◆ EXERCISE INSTRUCTIONS: Because only the text is wanted, repeat the records below exactly and omit the pictures.

◆ Saved data entries:
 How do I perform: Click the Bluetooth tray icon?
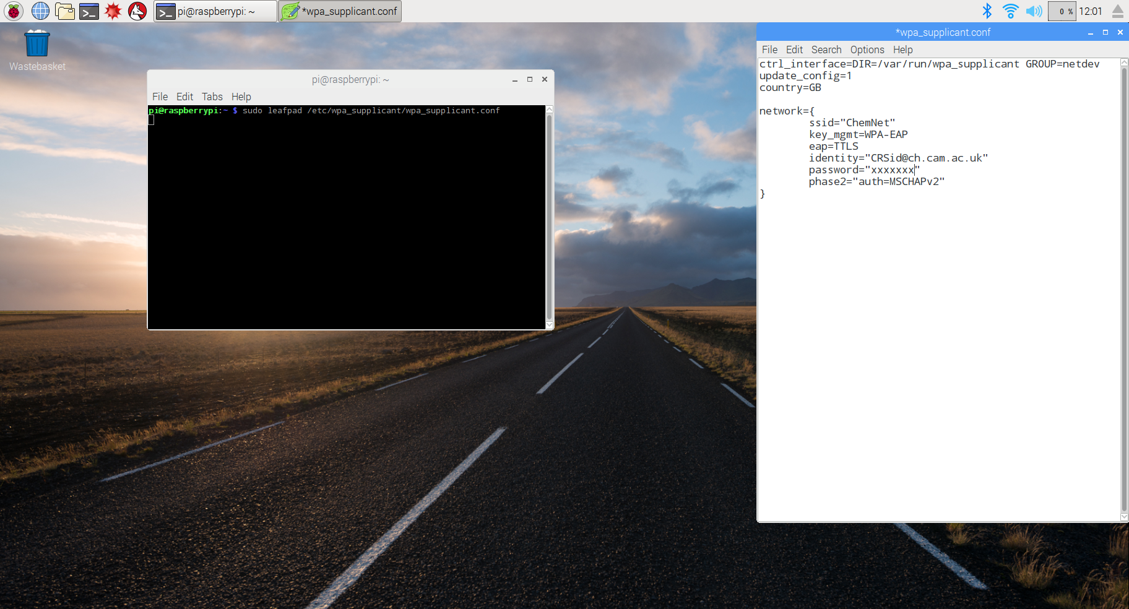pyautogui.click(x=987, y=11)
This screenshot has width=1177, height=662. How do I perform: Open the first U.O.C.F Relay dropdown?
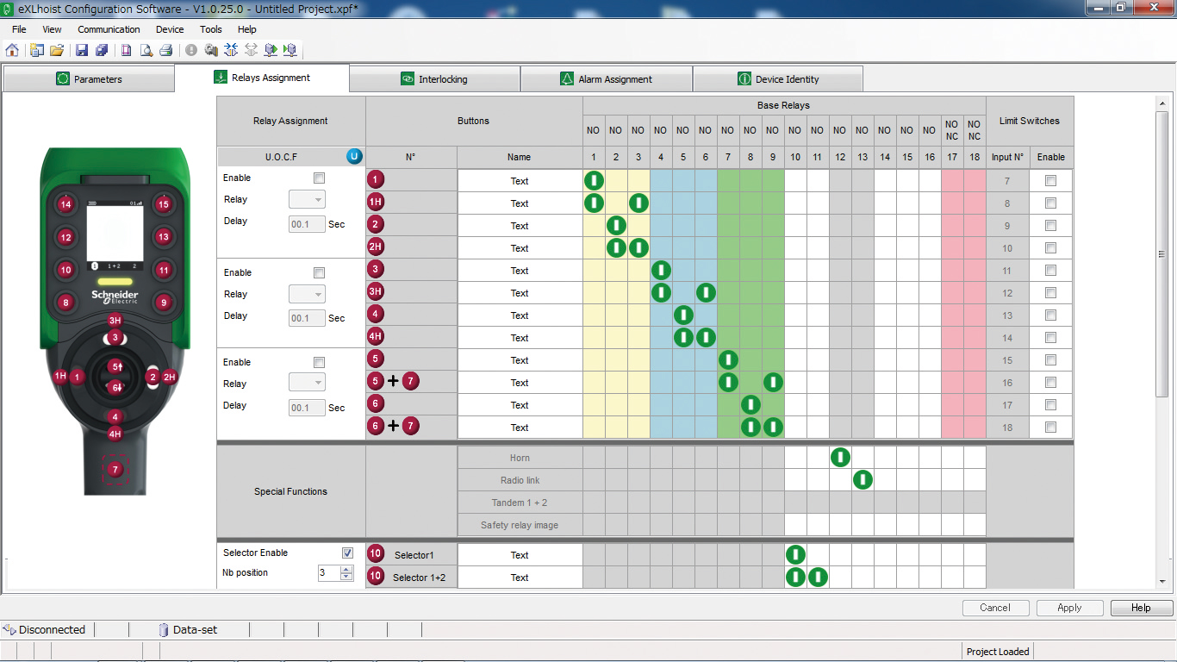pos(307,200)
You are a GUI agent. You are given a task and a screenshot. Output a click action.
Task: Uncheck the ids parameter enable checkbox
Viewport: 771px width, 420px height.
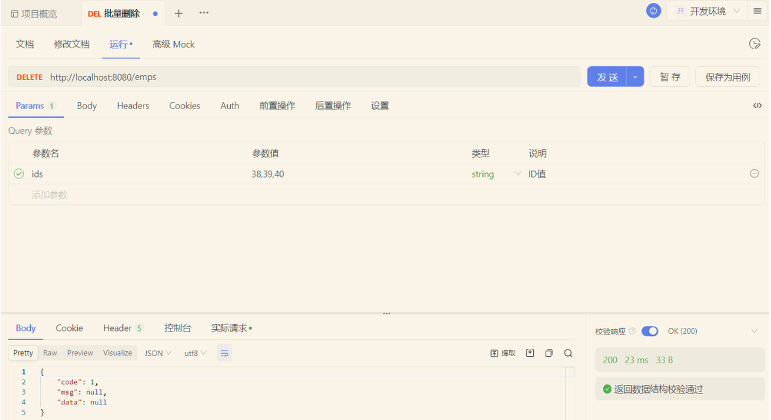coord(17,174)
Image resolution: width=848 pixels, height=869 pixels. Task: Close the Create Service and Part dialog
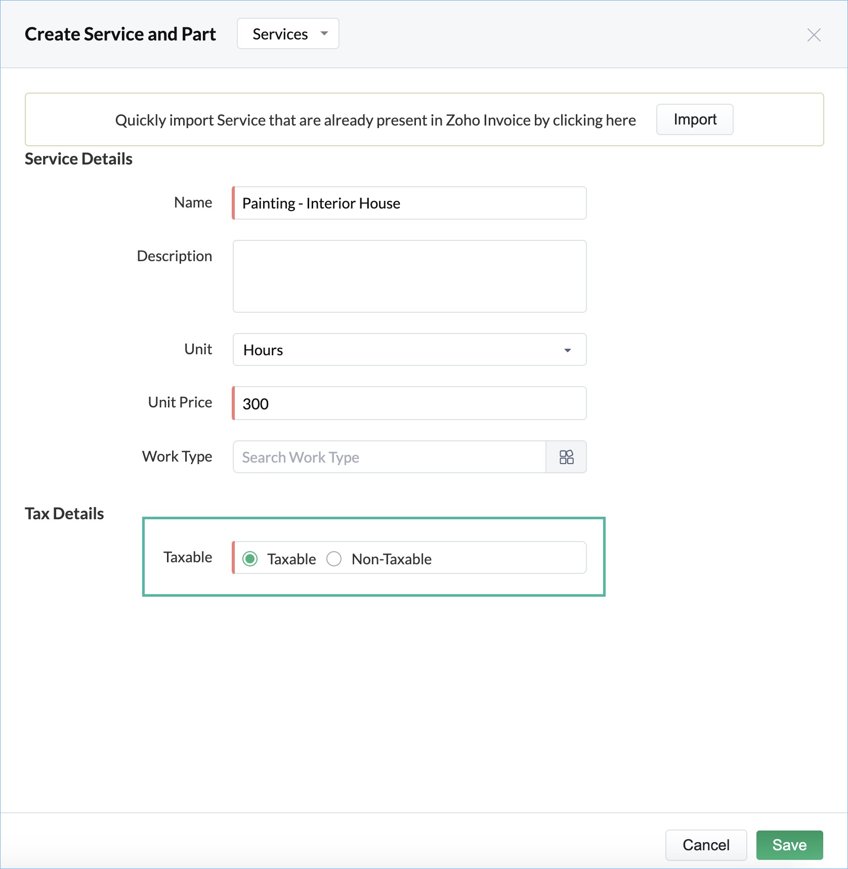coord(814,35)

◆ RESULT:
 How do I perform: Click the Bluetooth tray icon?
pyautogui.click(x=987, y=11)
This screenshot has width=1177, height=662. How do I perform: Open the first U.O.C.F Relay dropdown?
pos(307,200)
You are a GUI agent. You are given a task and a screenshot. Output a click action.
Task: Uncheck the ids parameter enable checkbox
Viewport: 771px width, 420px height.
coord(17,174)
Image resolution: width=848 pixels, height=869 pixels. Task: Close the Create Service and Part dialog
coord(814,35)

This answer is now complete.